Kids can’t come to governor, so governor goes to the kids

/ 20 March 2012 / jennifer

Mark Fischenich, Mankato Free Press, March 20, 2012 –

MANKATO — Gov. Mark Dayton said it’s one of the parts of his job he enjoys the most — interacting with kids.

And the kids seem to like it, too, enough that Dayton once joked with an aide that the best way to boost his re-election chances might be to reduce the voting age to 5.

The connection was apparent Tuesday at Garfield Elementary in North Mankato when about 270 sixth-graders gave the governor a standing ovation after he took more than 30 minutes of their questions before hustling off to Franklin Elementary in Mankato to do the same.

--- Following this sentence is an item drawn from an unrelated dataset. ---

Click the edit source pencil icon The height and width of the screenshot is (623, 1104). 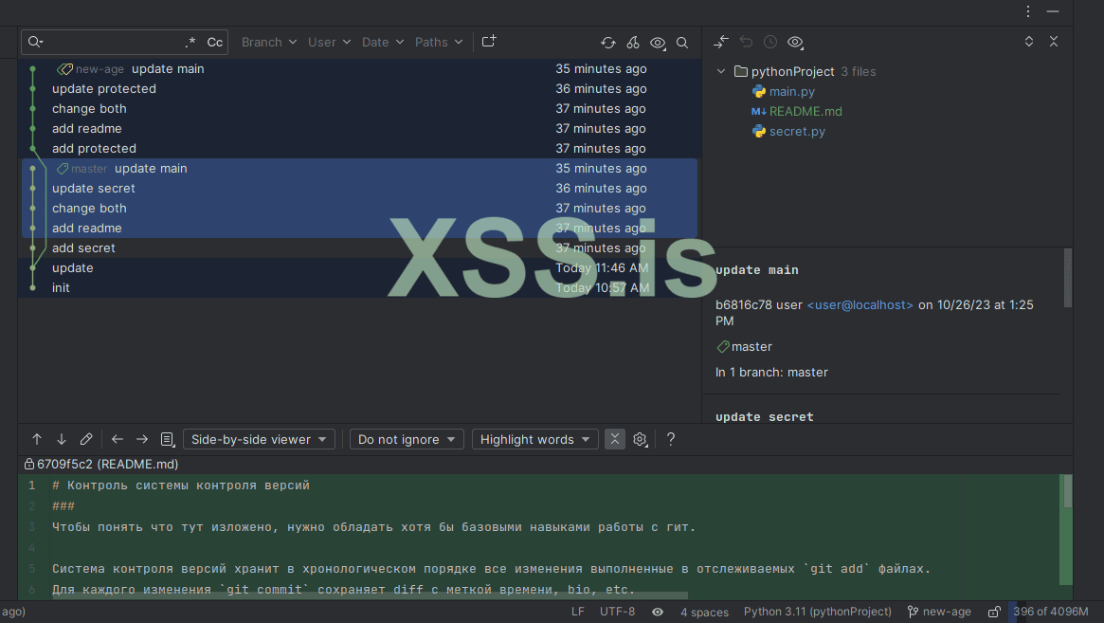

Dayton made the offer to visit the schools after getting word of a Free Press story about the theft of $2,300 that was set aside in part to subsidize the sixth-graders planned trip to St. Paul in May.

“If the kids couldn’t come to the Capitol, he wanted to bring a Capitol experience to them,” said Tom Schueneman, assistant to the principal at Garfield. “It was a very gracious offer.”

Schueneman said the field trips will happen on May 7 and May 14, one way or the other. The Sertoma Club has scheduled a fundraiser later this month to help recoup the lost money. But even if the club is unable to make its standard contribution, the local Parent Teachers Organization will find a way to cover the transportation costs.

Dayton delivered a $150 check from Rep. Terry Morrow, the St. Peter lawmaker whose district includes Garfield, saying he hopes it inspires others to give. But he focused most of his time on answering every question the kids threw at him.

How many pardons can the governor issue to felons? asked Amber.

“You don’t need one yourself, do you?” asked Dayton, who explained that he makes up one third of the pardon board, along with the Supreme Court chief justice and the attorney general. “There’s no limit on the number of pardons that can be issued, but I can’t do it myself.”

Why are there three branches of government?

Dayton said the nation’s founders were mostly from England and were tired of being ruled by a monarchy.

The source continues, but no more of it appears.